NICE produced the original safe staffing guidance, centred on the idea that 1:8 was acceptable, provided somebody could wave a ‘red-flag’ and additional staff summoned. The guidance was based on the work of Anne Marie Rafferty et-al, who never said 1:8 was safe, it will not be.

Roger Watson (editor of Journal of Advanced Nursing), wrote for The Conversation UK on a recent study:  https://theconversation.com/youre-more-likely-to-survive-hospital-if-your-nurse-has-a-degree-61838 and thus provides more evidence of the strong correlation between education and outcomes. My worry is that in the UK we have drifted into ‘policy’ based evidence rather than EBP. Safe staffing levels may well be decided by finance directors (what can we afford) rather than sound evidence. This reminds me of the climate change ‘debate’ of which Roger Pielke applies the ‘iron law of economics’:

When policies on emissions reductions collide with policies focused on economic growth, economic growth will win out every time. Climate policies should flow with the current of public opinion rather than against it, and efforts to sell the public on policies that will create short-term economic discomfort cannot succeed if that discomfort is perceived to be too great. Calls for asceticism and sacrifice are a nonstarter.”
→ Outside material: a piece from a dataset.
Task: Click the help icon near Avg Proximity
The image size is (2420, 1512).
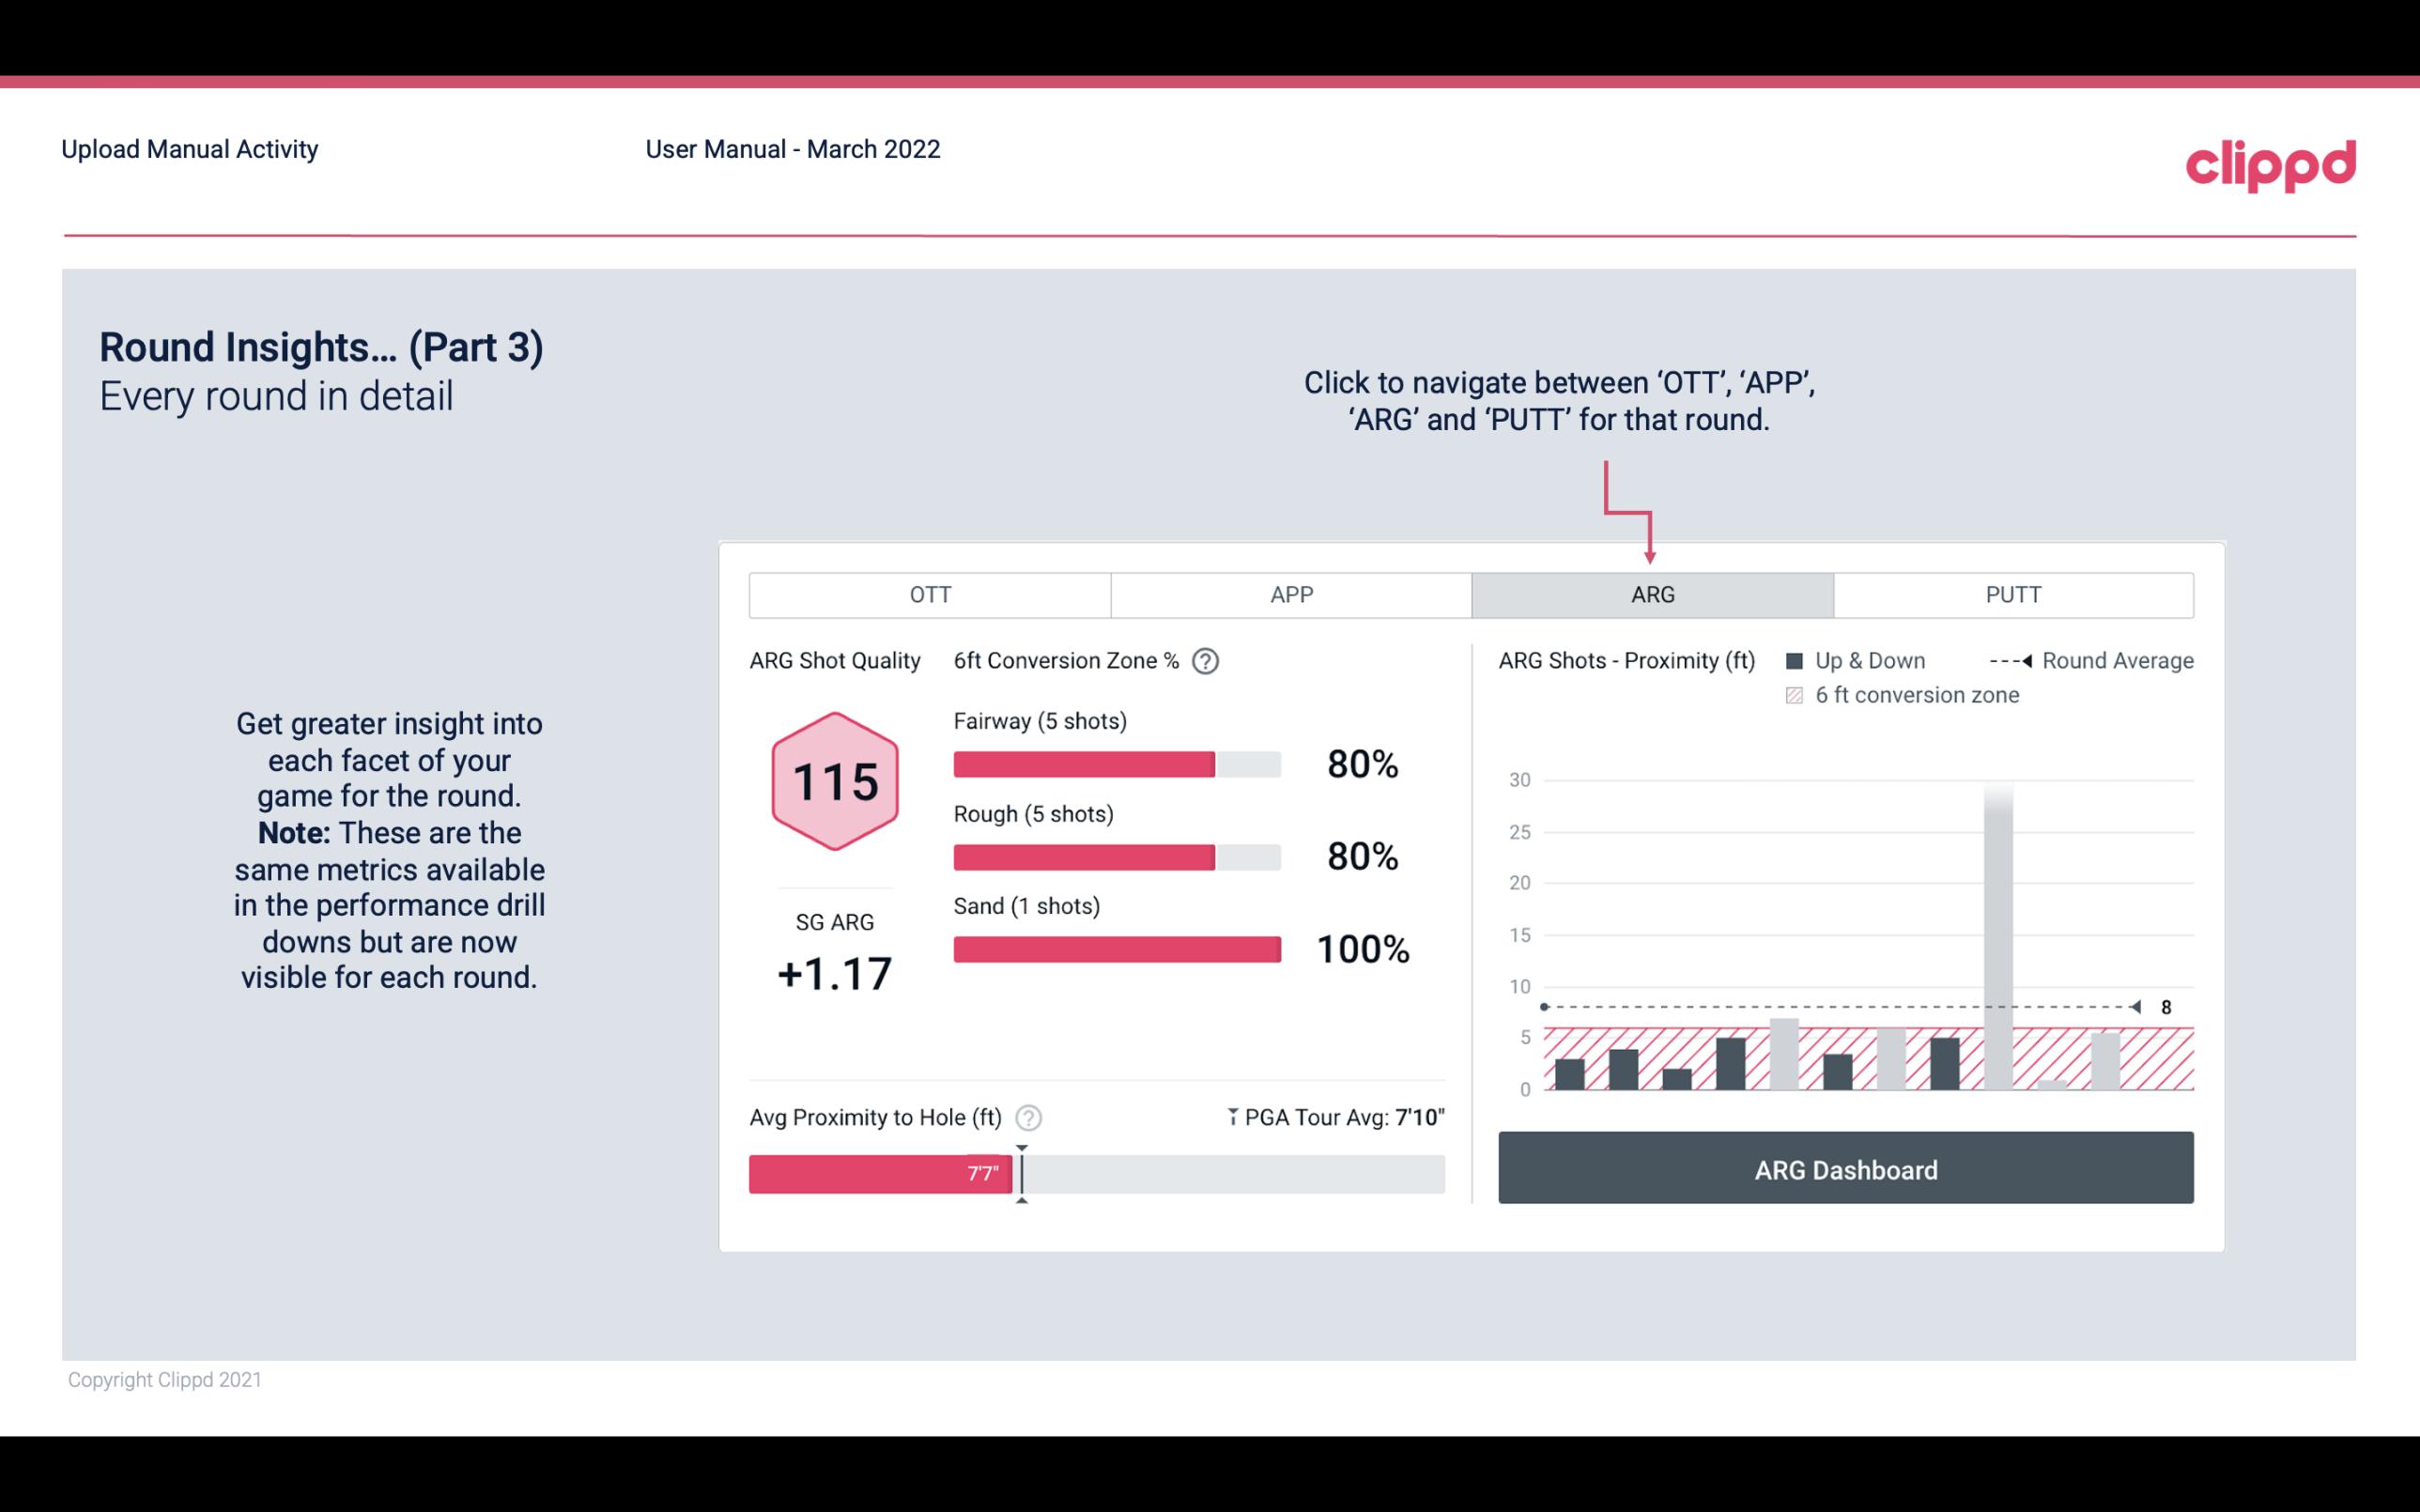Action: pyautogui.click(x=1027, y=1115)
So ‘when policies on nurse staffing collide with policies focused on deficit reduction, deficit reduction will win out every time. Staffing policies will flow with the current of finance directors/CEOs opinion, and efforts to sell them policies that may cost them cannot succeed if that cost is perceived to be too great’.

A question is that while there is a perception that degree nurses and lower nurse patient ratios will increase the wage bill, while not providing savings ‘on the bottom line’ then we have a political battle not an evidence battle. The externalities of FDs and CEOs decisions fall onto individuals, families and nurses rather than the organisations balance sheet. Do we have metrics that force the financial externalities back into the equation, or is there evidence that hospitals see this evidence and are changing staffing practice?

The Tory Legacy is that we are still chasing a target of deficit reduction within a wider ideology that is suspicious of public sector provision at best. The drift is towards more private provision with perhaps a base line that the tax payer pays and a system of tops ups and private insurance schemes. This will be sold as “we cannot afford the NHS as it is” to cover for much further privatisation, marketization and a return to individualising, rather than socialising, risk. Health and Social Care as we knew it is over. If you or your parents need caring for in older age, or if you need non urgent surgery, you will need to save more money to pay for it, take out private insurances, top up your pensions or pay more tax.